Rywalizacja na Monzy potrafi przybrać nieoczekiwany obrót, o czym przekonaliśmy się kilkukrotnie w ostatnich latach. Jest to tor nietypowy pod względem aerodynamiki, na którym nie wszyscy będą radzić sobie tak dobrze jak na innych obiektach.
Będą też jednak ekipy, które znajdą się niespodziewanie wysoko. Przewiduje to Fernando Alonso.
“Myślę, że dwa zespoły będą się tu wyróżniać. Pierwszym jest Williams z wysokimi prędkościami maksymalnymi, które pokazywali w tym sezonie. Drugim będzie Ferrari.
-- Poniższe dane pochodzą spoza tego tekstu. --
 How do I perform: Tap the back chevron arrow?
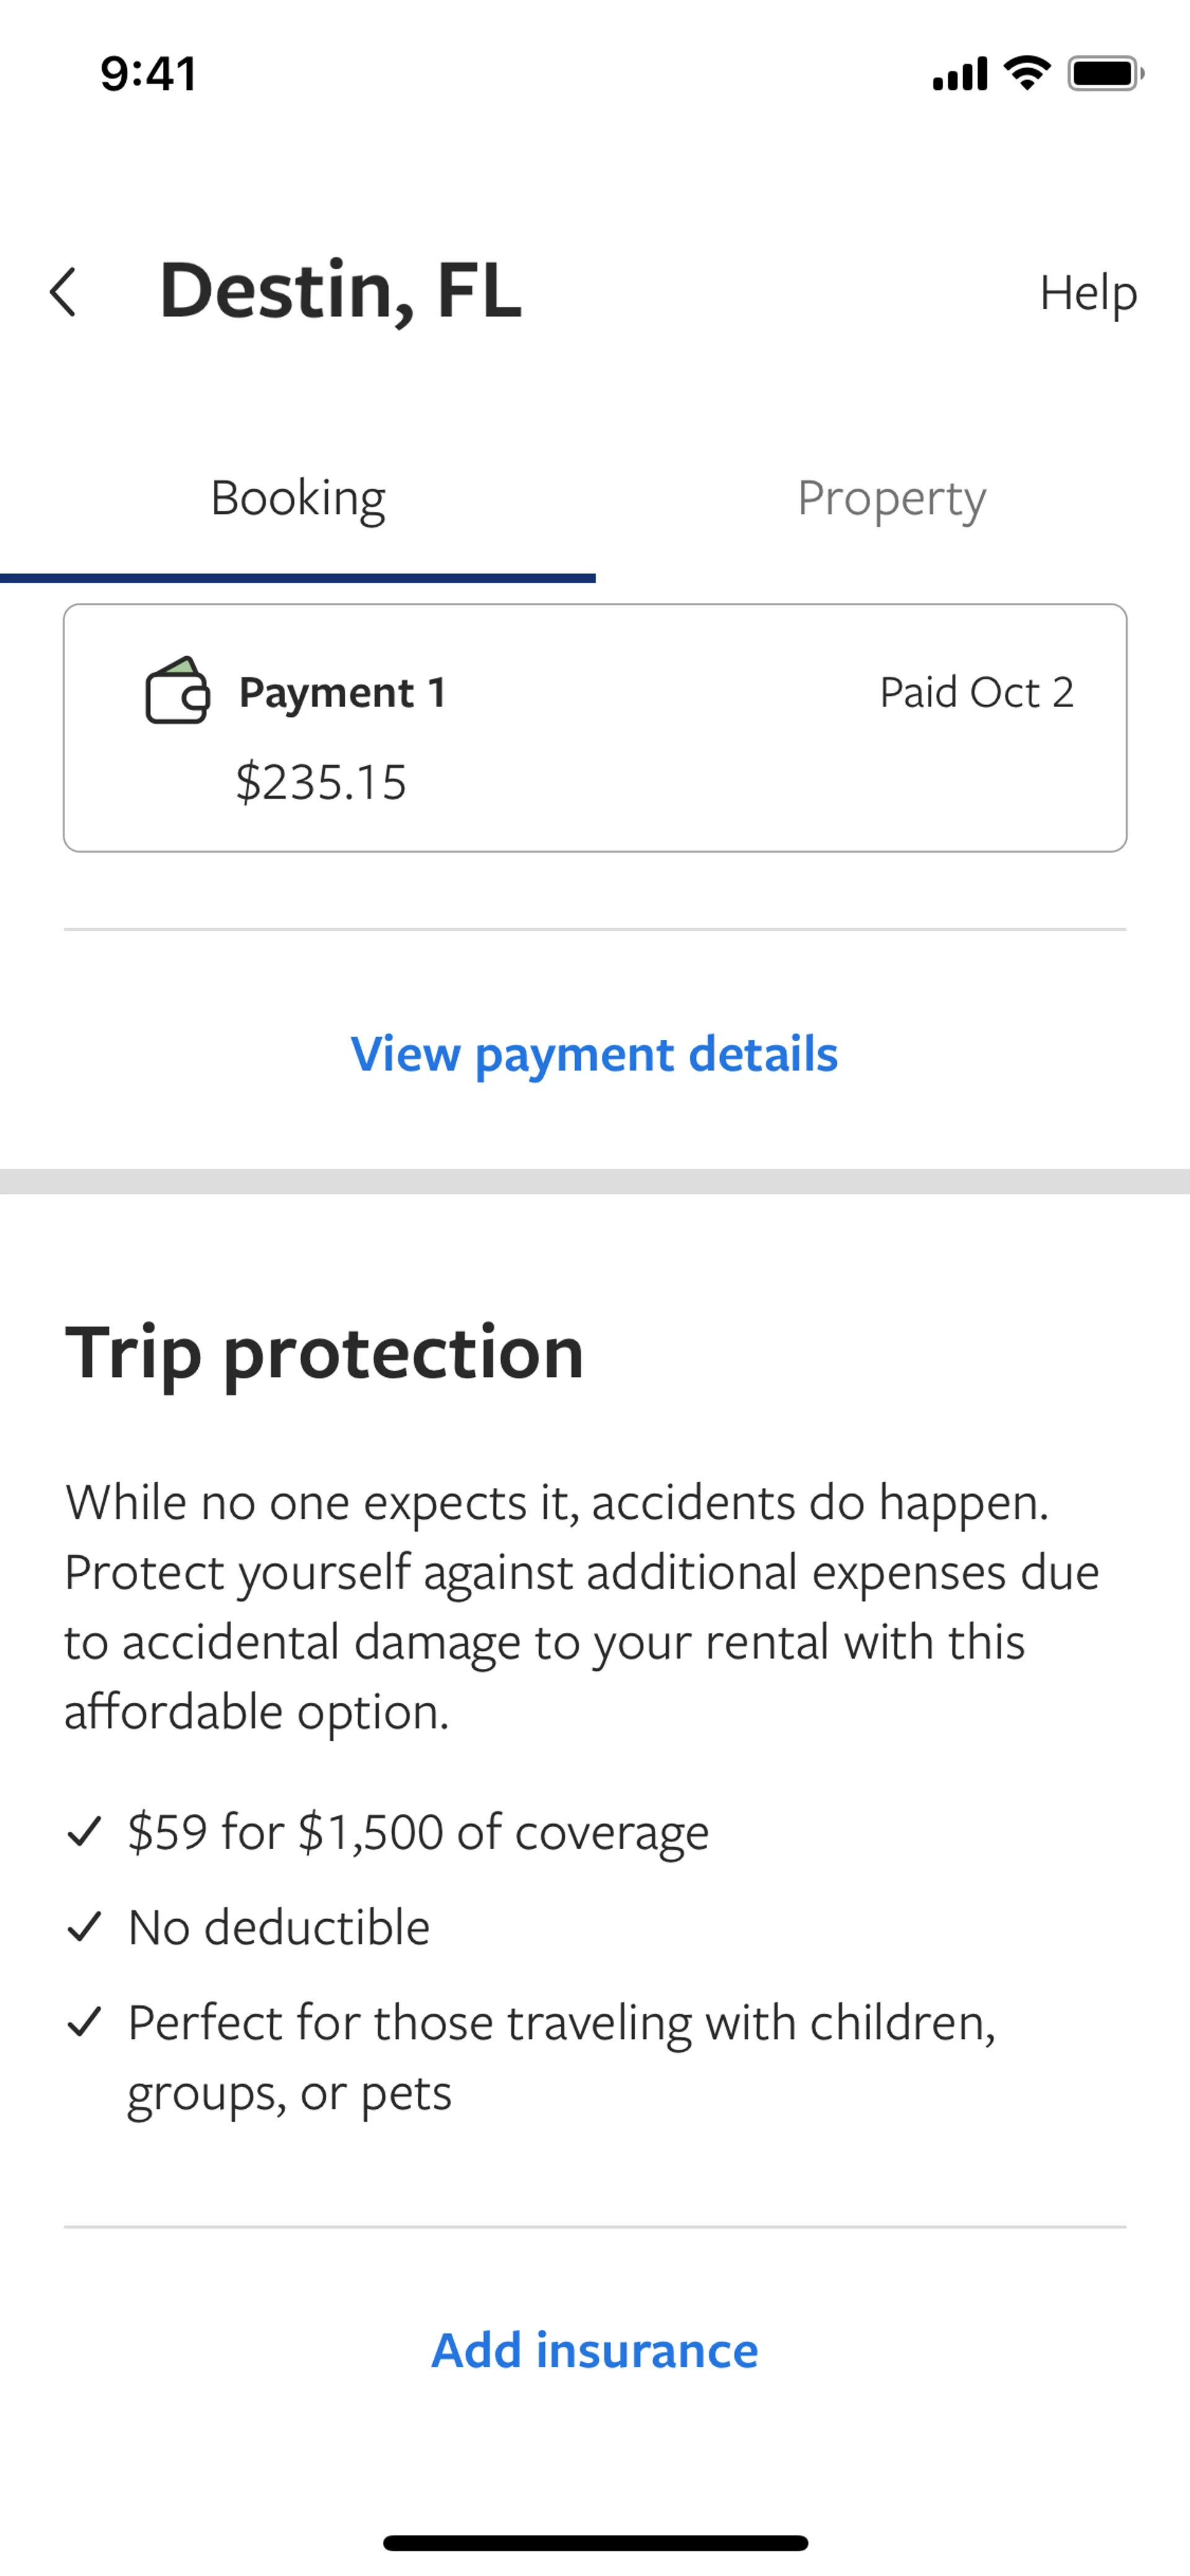click(64, 293)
Tak jak w Kanadzie te długie proste i krótkie zakręty, szykany będą ich faworyzować” – mówi Hiszpan.
“Te dwa zespoły będą, według mnie, największym wyzwaniem dla nas jeżeli chodzi o konkurencyjność i mogę walczyć o podium” – zaskakuje kierowca Astona Martina.
Te słowa mogą zaskakiwać, ale patrząc na wyniki choćby sprzed roku, może być w nich sporo prawdy. Jednocześnie Alonso obawia się o formę swojej ekipy w “świątyni prędkości”.
“Są weekendy, podczas których wydajemy się być bliżej. Na takich obiektach jak Zandvoort byliśmy bliżej zwycięstwa. Oczywiście walczymy z niesamowitym Maxem i wielkim wyzwaniem. Czasem jesteśmy bliżej, ale i tak potrzebujemy dodatkowego skoku osiągów, trochę szczęścia czy czegokolwiek by wygrać” – mówi Fernando.
“Jesteśmy jednak pozytywnie nastawieni. Mam nadzieję, że będziemy w stanie walczyć i mieć szansę być blisko z Maxem. Może trzeba będzie podjąć dodatkowe ryzyko” – dodaje Alonso.